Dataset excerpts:

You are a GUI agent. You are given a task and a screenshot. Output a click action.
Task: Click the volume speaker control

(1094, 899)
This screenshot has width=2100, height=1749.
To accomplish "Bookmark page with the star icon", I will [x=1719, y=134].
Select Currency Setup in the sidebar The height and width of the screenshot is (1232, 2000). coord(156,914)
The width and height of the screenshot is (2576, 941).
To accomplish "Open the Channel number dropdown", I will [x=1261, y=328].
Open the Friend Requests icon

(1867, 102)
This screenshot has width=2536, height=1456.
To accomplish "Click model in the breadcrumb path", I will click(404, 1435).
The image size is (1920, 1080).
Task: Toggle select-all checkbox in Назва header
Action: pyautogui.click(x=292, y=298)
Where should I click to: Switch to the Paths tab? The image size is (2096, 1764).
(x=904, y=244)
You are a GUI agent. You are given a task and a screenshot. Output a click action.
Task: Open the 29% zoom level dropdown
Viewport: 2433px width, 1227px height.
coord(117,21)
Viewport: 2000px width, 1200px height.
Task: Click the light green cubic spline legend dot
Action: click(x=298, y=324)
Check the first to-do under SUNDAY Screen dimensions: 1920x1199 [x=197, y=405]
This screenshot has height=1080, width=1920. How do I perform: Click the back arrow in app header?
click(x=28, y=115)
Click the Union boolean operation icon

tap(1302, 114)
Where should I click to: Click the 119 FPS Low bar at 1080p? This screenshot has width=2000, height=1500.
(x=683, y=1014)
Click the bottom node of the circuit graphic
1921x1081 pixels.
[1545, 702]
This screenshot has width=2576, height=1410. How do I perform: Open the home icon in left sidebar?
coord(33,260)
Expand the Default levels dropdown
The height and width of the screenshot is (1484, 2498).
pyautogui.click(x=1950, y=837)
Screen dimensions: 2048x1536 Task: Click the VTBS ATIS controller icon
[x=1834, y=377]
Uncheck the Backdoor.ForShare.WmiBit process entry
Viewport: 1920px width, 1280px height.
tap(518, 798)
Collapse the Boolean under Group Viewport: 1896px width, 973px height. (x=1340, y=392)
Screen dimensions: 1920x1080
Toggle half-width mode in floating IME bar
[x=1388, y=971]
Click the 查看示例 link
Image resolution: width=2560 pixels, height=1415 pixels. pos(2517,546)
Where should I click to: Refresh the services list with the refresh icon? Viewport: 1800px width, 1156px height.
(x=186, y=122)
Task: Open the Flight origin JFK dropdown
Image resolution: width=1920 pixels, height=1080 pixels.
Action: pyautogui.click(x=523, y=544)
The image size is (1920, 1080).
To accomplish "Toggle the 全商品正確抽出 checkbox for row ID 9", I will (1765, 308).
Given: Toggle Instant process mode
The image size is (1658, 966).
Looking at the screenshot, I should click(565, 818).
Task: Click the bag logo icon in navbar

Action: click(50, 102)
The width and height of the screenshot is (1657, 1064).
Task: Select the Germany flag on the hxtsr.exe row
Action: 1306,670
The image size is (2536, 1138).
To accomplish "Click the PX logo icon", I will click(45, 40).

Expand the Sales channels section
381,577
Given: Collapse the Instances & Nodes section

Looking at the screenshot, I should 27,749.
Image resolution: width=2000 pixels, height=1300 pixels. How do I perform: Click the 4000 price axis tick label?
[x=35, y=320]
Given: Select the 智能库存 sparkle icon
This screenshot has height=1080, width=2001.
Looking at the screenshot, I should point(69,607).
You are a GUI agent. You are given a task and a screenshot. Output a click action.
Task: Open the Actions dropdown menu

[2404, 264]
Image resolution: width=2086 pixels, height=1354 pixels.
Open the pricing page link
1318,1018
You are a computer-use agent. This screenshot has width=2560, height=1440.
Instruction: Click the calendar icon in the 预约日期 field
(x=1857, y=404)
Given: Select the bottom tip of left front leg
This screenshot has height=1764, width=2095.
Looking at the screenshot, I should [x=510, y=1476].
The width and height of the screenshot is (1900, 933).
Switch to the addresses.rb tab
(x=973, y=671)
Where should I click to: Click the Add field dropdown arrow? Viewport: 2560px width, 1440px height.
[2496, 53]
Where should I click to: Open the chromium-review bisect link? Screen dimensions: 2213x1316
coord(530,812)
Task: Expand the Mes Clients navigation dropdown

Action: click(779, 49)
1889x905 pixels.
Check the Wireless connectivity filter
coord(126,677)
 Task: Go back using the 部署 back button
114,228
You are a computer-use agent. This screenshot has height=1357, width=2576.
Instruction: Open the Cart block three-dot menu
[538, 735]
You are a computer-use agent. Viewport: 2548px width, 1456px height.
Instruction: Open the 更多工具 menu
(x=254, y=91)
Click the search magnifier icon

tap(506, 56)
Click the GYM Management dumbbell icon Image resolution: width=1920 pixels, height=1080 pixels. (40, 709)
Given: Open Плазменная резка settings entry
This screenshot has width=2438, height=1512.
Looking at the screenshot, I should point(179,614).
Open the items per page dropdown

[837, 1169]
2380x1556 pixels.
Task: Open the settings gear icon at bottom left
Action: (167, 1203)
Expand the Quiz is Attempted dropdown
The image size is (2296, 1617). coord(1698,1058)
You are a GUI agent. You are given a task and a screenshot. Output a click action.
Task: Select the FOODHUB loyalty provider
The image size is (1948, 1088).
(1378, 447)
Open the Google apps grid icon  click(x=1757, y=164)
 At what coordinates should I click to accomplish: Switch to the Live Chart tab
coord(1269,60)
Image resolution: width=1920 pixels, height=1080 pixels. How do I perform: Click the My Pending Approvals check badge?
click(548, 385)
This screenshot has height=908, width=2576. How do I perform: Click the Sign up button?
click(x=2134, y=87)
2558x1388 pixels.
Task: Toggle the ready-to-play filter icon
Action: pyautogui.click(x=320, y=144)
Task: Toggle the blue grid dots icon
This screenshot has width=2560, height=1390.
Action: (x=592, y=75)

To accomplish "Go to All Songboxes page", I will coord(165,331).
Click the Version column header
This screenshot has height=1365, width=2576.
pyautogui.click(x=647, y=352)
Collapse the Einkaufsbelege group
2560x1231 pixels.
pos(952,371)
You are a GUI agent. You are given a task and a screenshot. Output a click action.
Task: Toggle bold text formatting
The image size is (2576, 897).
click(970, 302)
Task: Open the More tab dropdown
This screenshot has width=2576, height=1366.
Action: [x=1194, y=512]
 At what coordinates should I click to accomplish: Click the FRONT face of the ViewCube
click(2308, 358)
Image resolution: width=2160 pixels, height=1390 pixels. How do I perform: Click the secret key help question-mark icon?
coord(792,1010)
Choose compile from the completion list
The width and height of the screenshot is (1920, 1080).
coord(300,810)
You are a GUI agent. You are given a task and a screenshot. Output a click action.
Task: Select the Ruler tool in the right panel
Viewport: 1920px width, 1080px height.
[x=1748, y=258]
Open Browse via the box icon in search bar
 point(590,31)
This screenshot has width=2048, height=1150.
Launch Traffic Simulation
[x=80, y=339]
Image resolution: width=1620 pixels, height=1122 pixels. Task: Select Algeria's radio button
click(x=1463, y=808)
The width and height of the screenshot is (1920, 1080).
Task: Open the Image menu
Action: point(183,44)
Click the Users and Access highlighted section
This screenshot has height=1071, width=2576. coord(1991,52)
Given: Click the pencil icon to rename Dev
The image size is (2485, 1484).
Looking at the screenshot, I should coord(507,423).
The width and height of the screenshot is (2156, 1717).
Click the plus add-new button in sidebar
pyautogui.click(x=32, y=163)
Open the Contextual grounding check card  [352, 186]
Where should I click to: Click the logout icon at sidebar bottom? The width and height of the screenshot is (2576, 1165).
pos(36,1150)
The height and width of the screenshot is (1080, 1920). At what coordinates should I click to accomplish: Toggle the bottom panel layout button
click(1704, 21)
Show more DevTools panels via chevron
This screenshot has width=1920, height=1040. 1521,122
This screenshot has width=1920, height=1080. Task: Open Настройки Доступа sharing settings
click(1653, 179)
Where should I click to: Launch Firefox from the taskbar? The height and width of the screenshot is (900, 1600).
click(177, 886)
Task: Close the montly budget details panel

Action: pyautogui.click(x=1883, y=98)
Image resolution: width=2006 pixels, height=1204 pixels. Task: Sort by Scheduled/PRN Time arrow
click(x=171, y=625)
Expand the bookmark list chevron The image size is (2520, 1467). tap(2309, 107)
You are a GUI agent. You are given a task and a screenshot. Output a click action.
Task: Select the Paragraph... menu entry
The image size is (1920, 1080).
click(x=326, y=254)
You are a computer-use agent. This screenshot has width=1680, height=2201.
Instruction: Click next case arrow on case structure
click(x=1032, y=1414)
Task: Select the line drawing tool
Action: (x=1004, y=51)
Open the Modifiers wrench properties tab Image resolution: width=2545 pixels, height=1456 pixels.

WHAT THE EXERCISE ASKS:
Pull out all lines containing the word "entry" from the entries above.

REPLY TO THE TASK:
Uncheck the Backdoor.ForShare.WmiBit process entry
Given: Open Плазменная резка settings entry
Task: Select the Paragraph... menu entry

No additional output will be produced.